I "pastini"
“La chiamano agricoltura eroica, ma noi non siamo eroi, siamo contadini. E un contadino sa bene che per coltivare c’è bisogno di terra orizzontale. Noi abbiamo solo montagne appuntite, così abbiamo pensato: facciamo una scala gigante e su ogni gradino piantiamo vigne e pomodori, meli e patate… non c’è tanto da fare gli eroi, basta solo rimboccarsi le maniche”, così scherzano i nonni, raccontando del duro lavoro che ha disegnato sui ripidi pendii alpini chilometri e chilometri di terrazzamenti. Ciascuno di essi è sorretto da muretti a secco, contenitori di terra e di memoria, mutevoli ma volenterosi nel tenere in equilibrio un paesaggio costruito con fatica e rispetto. E sembrano davvero, a vederli da lontano, scale di giganti, ondulate e sfumate dalla bruma dell’alba, rigogliose di piante e di frutti.
La Val di Cembra, con i suoi oltre 700 chilometri di muretti a secco, è uno degli esempi per eccellenza di questa incredibile strategia di adattamento. La montagna diventa un giardino verticale, profumato da ettari di vigne. I terrazzamenti qui - come anche in Val di Non - si chiamano pastini, termine dialettale probabilmente derivato dal latino pastinum, uno strumento agricolo simile a un piccone, usato per dissodare e lavorare il terreno.

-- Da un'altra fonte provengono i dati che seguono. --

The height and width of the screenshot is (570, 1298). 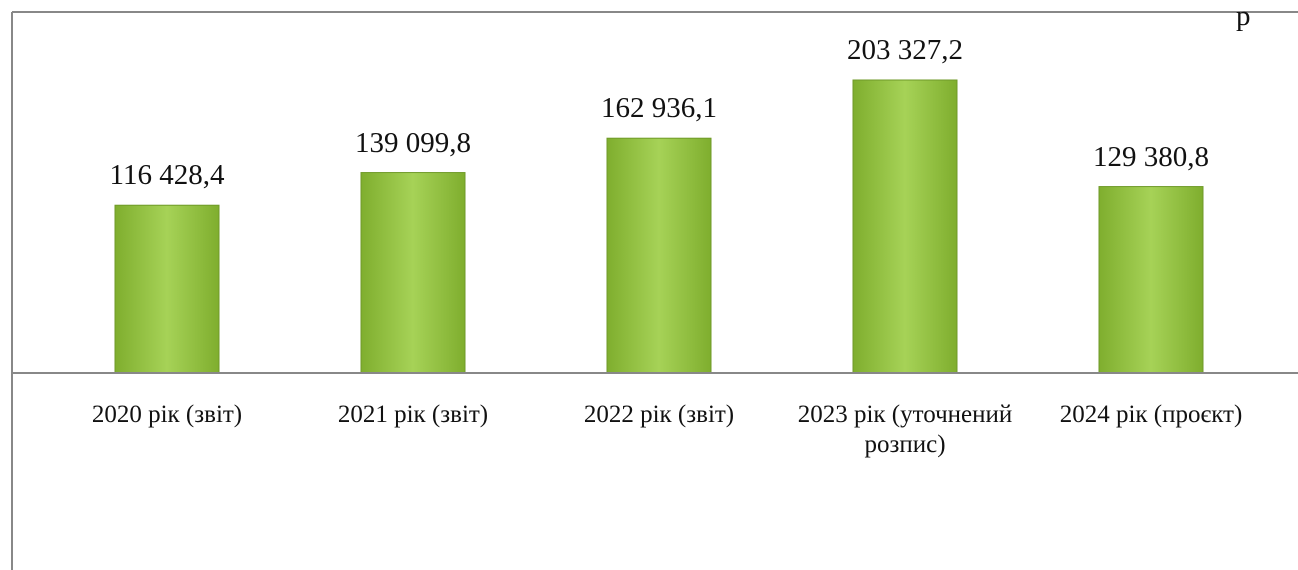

La comunità locale, consapevole dell’immenso valore culturale, paesaggistico ed ecologico di questa architettura rurale, ha deciso di non lasciare che il tempo cancelli secoli di conoscenza e fatica: accanto al lavoro dei contadini, oggi si muovono volontari, associazioni ed enti pubblici. Le iniziative proposte sono molteplici: percorsi culturali, corsi di formazione con le scuole e con i turisti, oppure reti di cantine famigliari come Cembrani DOC, che lavorano insieme per valorizzare il territorio, le persone e i prodotti locali. L’architettura, l’agricoltura e la cultura dei pastini sono eredità e scelta di futuro.